Variations | Optiver

Variation Overview

Each variation adds a complete new capability layer on top of the previous. V6 is the full synthesis capstone — one command runs the entire pipeline.

V1

Core Data + Features

Data loading, baseline features, analysis

V2

Advanced Features

V2 Numba microstructure features

V3

Explainability + Ensembles

SHAP, Optuna, stacking, walk-forward

V4

Drift + Monitoring

Drift detection, data quality, alerting

V5

Parallel Execution

Parallelized CV, features, tuning

V6

Synthesis Capstone

Full pipeline, deployment gate, reports

V1 — Core Data + Features

Establishes the base system: CLI, tool registry, and data client. V1 baseline features compute imbalance, price, and temporal signals.

Data loading and slicing via OptiverDataClient
Stock and target analysis tools
V1 baseline feature pipeline: imbalance, price, temporal
Feature correlation and cross-stock comparison

# V1 baseline workflow load_data() -> analyze_stock(stock_id=5) -> calculate_all_features()

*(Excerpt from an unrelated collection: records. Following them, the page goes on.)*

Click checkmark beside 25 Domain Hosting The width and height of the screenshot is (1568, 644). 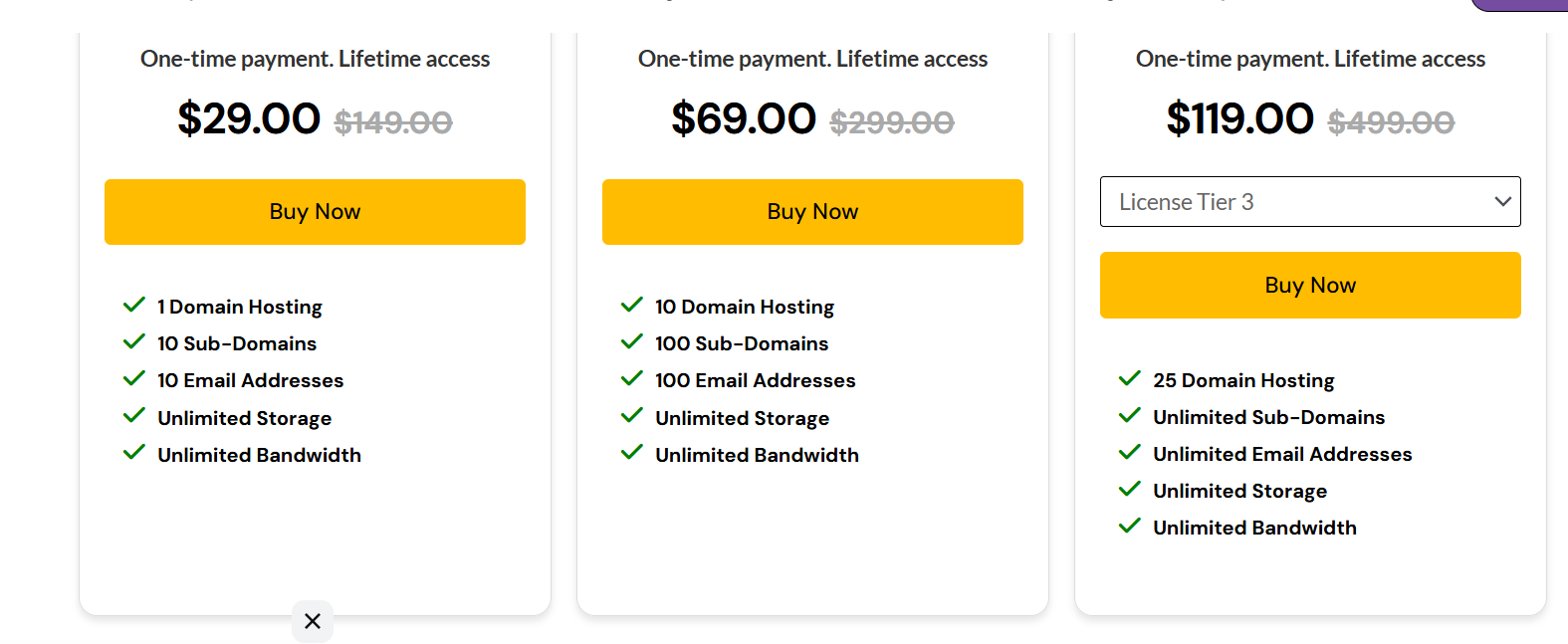tap(1130, 379)
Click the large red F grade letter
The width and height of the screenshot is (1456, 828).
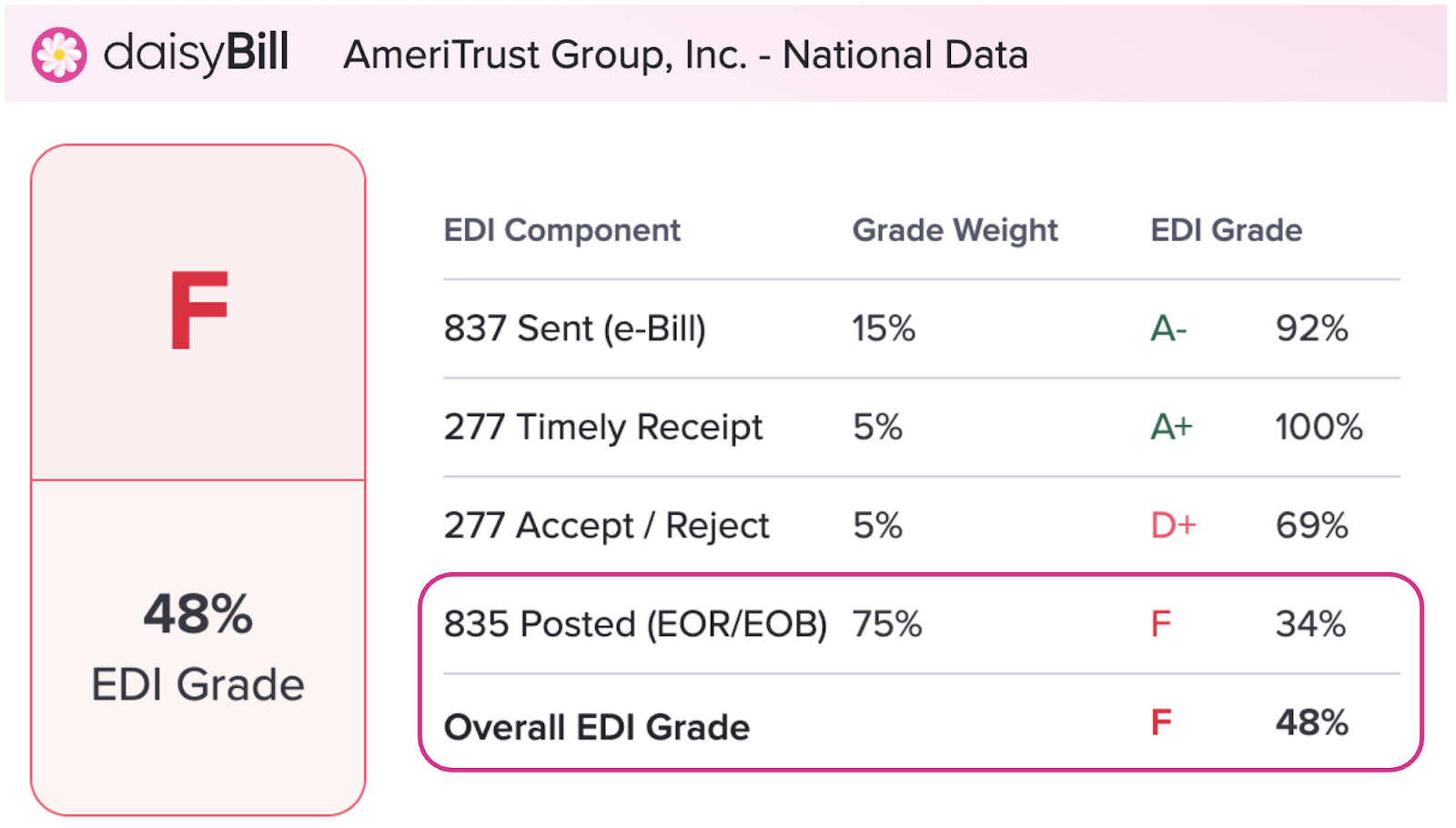click(x=198, y=310)
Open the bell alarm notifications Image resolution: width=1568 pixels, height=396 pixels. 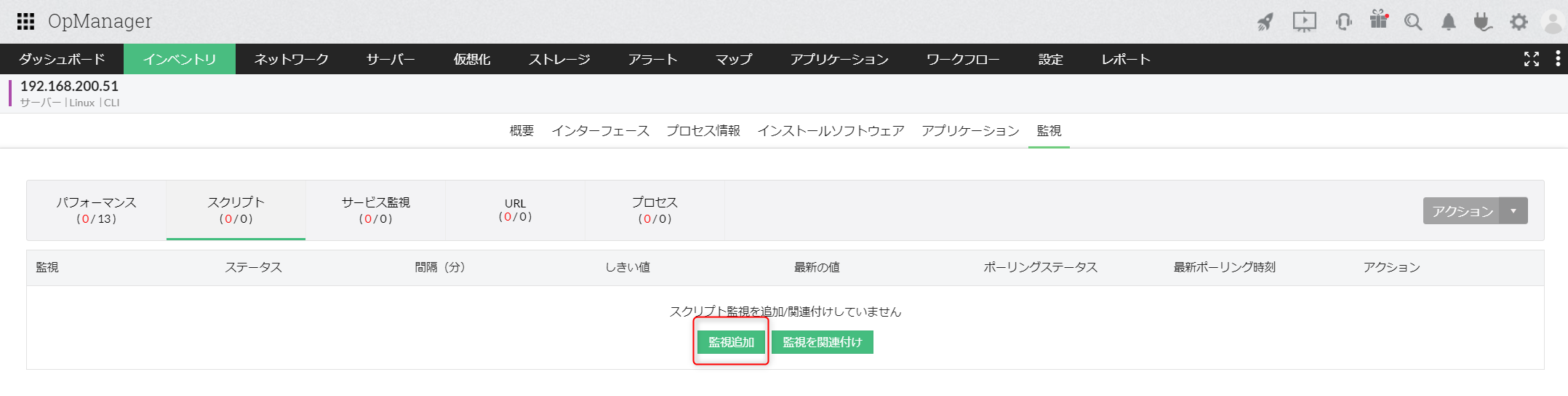click(x=1449, y=22)
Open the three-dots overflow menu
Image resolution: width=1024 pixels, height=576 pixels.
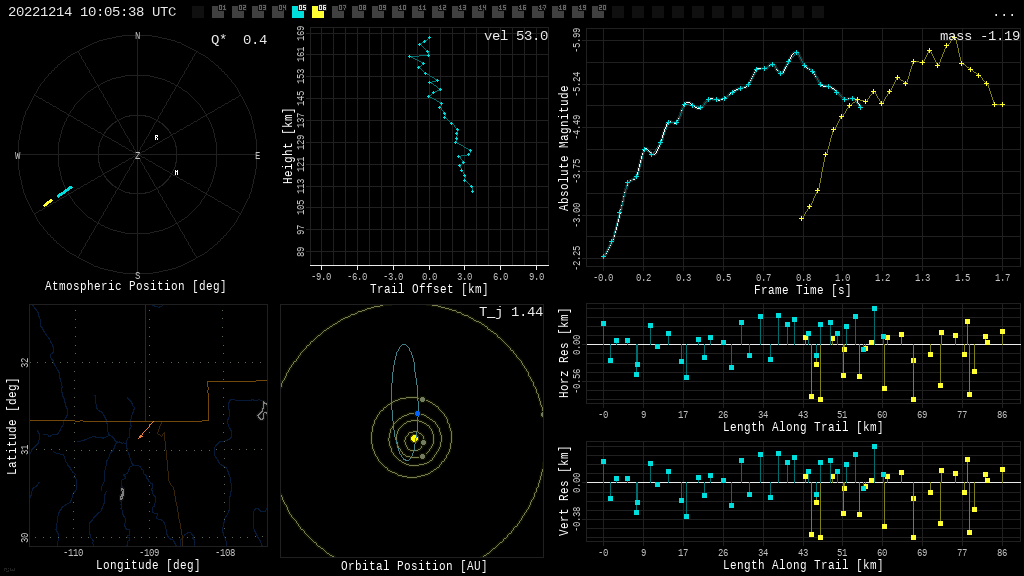coord(1003,13)
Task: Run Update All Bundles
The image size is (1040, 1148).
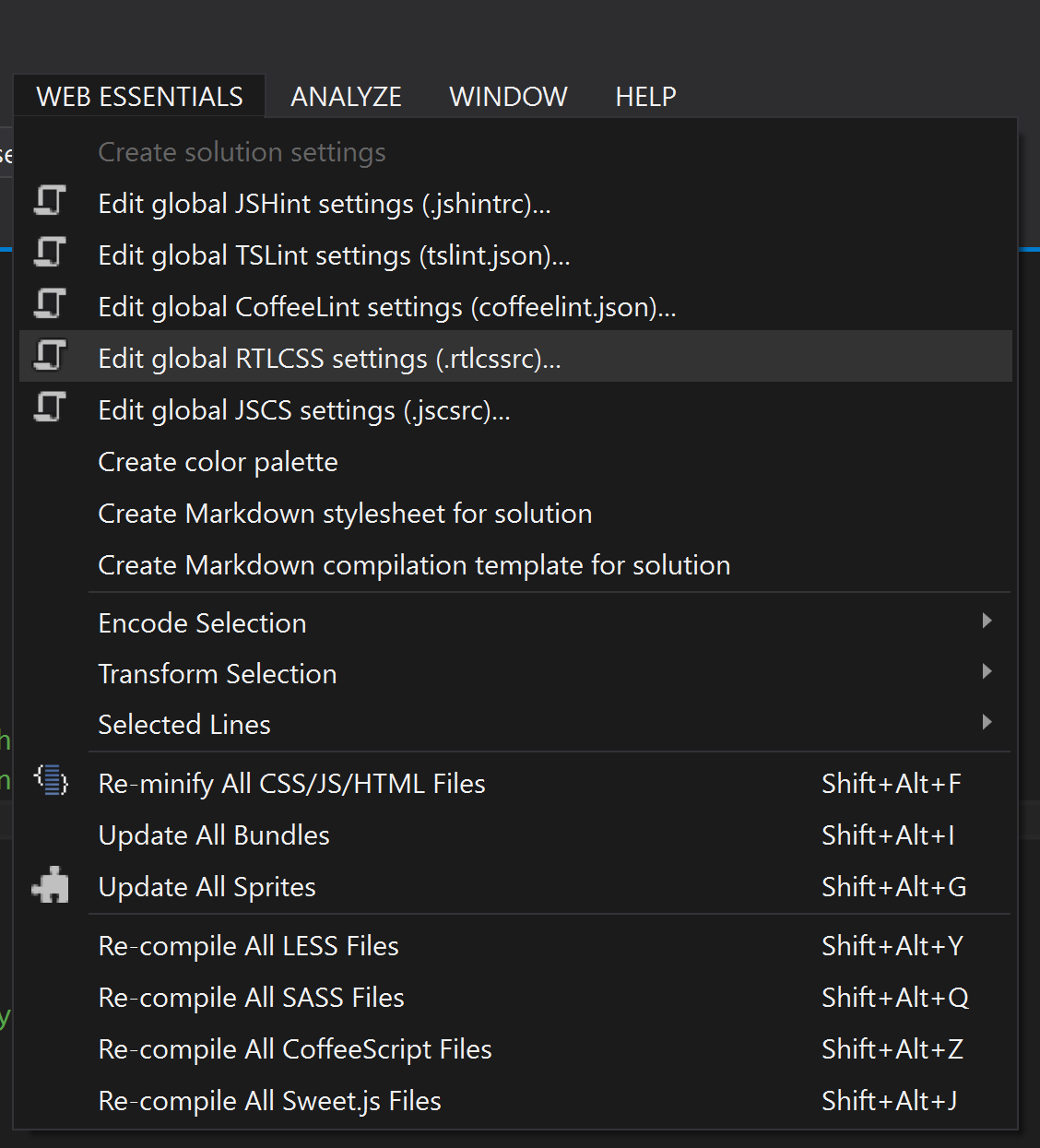Action: click(214, 835)
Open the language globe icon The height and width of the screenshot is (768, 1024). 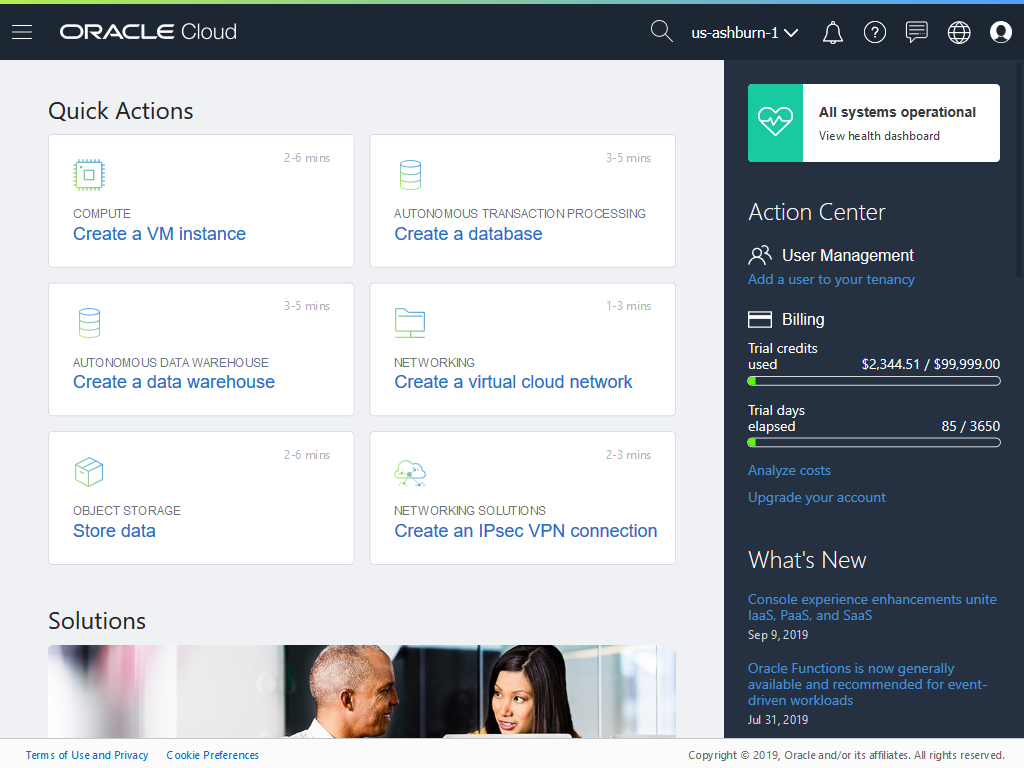coord(959,33)
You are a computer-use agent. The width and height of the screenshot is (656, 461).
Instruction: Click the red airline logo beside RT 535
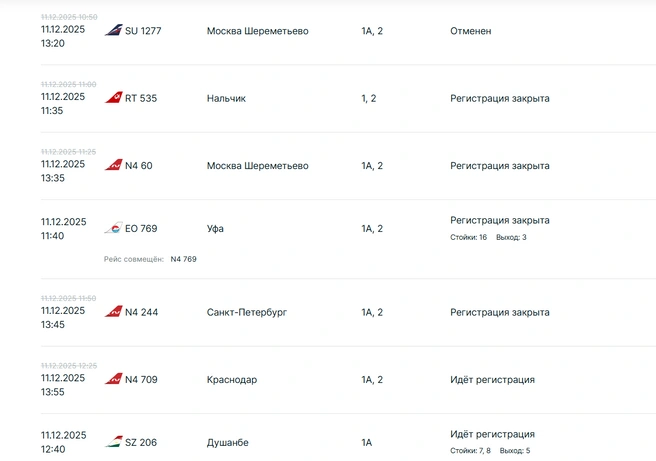[113, 97]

V2 — Advanced Microstructure Features

Numba-accelerated V2 feature generation. Triplet and pairwise imbalance, microstructure signals, global stock statistics, and temporal window features. Walk-forward safe.

calculate_triplet_imbalance and calculate_pairwise_imbalance
calculate_microstructure_features and calculate_global_stock_features
Temporal shift, return, and diff windows
Zero-sum adjustment and write-then-verify export

# V2 feature pipeline load_data() -> generate_all_v2_features() -> export_features() -> verify_export()

V3 — Explainability · Optuna · Ensembles

Adds SHAP explainability, Bayesian hyperparameter search, stacking ensembles, and walk-forward backtesting.

SHAP values require a trained model and test set (not training data)
SHAP importance can differ from gain-based feature importance
Optuna uses TPE Bayesian optimization, ideally with CV evaluation
Stacking ensembles use out-of-fold predictions to prevent leakage
Walk-forward backtesting simulates production inference conditions

V4 — Drift Detection + Data Quality

Full monitoring suite. PSI, KS test, JS divergence, concept drift, covariate shift, structural break detection, and regime classification.

Signal	Method	Threshold
Feature drift	PSI	< 0.1 stable · > 0.25 significant
Distribution shift	KS test	alpha = 0.05
Divergence	JS divergence	domain-specific
Covariate shift	Domain classifier	AUC > 0.6 indicates shift
Structural breaks	CUSUM / Chow	change-point detection

V5 — Parallel Execution

ThreadPoolExecutor-backed parallel versions of the most compute-intensive operations. max_workers should not exceed available CPU cores.

Parallel Tools

generate_all_v2_features_parallel train_lightgbm_cv_parallel tune_hyperparameters_parallel run_walk_forward_parallel track_feature_drift_parallel

V6 — Synthesis Capstone

Full pipeline orchestration with profile-driven depth, deployment readiness gate, and structured reports.

# Synthesis profiles run_synthesis_workflow(profile="quick") # explore only run_synthesis_workflow(profile="standard") # features + model run_synthesis_workflow(profile="comprehensive") # full pipeline # Gate deployment on drift + quality criteria check_deployment_readiness() # → deploy | defer | reject | retrain # Structured reports create_analysis_report() create_model_report() create_monitoring_report()

Five deployment criteria: data quality, feature drift, CV MAE, Sharpe ratio, and active alerts. All five must clear before deployment is approved.